L’équipe derrière AMI Labs

LeCun occupe le poste de président non exécutif. Il ne dirige pas les opérations au quotidien. C’est Alexandre Lebrun qui tient la barre en tant que PDG. Lebrun a cofondé Nabla, une startup d’IA médicale, et a travaillé plusieurs années dans les laboratoires IA de Meta aux côtés de LeCun. Laurent Solly, ancien directeur de Meta en Europe du Sud pendant douze ans, rejoint l’aventure comme directeur des opérations. L’entreprise est basée à Paris avec des bureaux à New York, Singapour et Montréal. Elle prévoit de recruter rapidement entre vingt et trente chercheurs de haut niveau.

Ce qui distingue AMI Labs des géants américains de l’IA

OpenAI, Google et Anthropic se battent sur le même terrain. Celui des modèles de langage toujours plus gros et plus coûteux. AMI Labs refuse cette course.
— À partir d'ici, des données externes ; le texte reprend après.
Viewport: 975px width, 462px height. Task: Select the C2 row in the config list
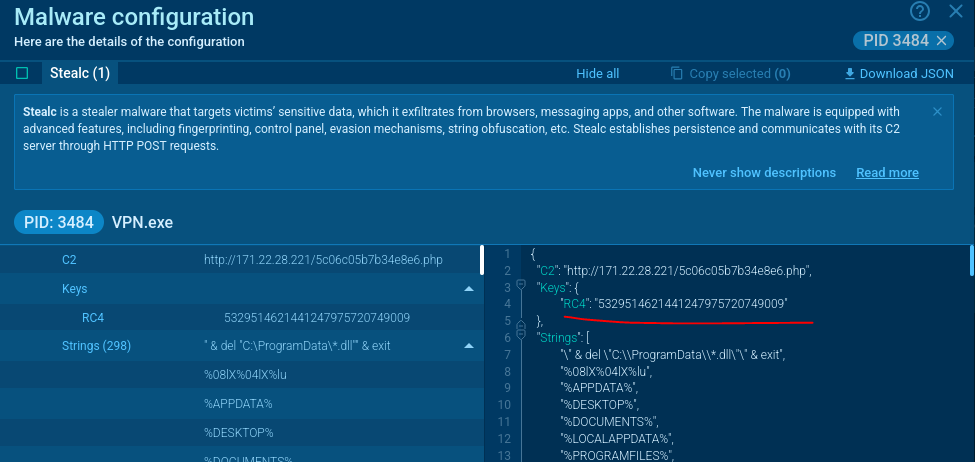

La startup ne veut pas fabriquer un assistant qui rédige des emails ou résume des documents. Elle vise des applications industrielles concrètes. Modéliser un moteur d’avion pour en améliorer l’efficacité. Piloter un robot dans un entrepôt. Simuler un environnement urbain pour la conduite autonome. Le positionnement est radicalement différent. Et c’est précisément ce décalage qui attire les investisseurs industriels comme Toyota et Dassault.

Pourquoi la France devient le terrain de jeu de l’IA post-ChatGPT

Paris concentre 63% des startups françaises en intelligence artificielle. Le pays compte désormais plus de 1 100 entreprises dans le secteur selon le mapping 2026 de France Digitale. AMI Labs n’est pas un cas isolé. Mistral AI, Hugging Face et maintenant AMI Labs forment un trio qui pèse sur la scène mondiale. LeCun aurait pu installer son projet à San Francisco. Il a choisi Paris. Les raisons sont multiples. Un vivier de talents scientifiques formés à l’ENS, Polytechnique et la Sorbonne. Des coûts salariaux inférieurs à ceux de la Silicon Valley. Et un écosystème d’investisseurs français prêts à signer des chèques de plusieurs centaines de millions d’euros. Le pari d’AMI Labs est aussi un pari sur la France.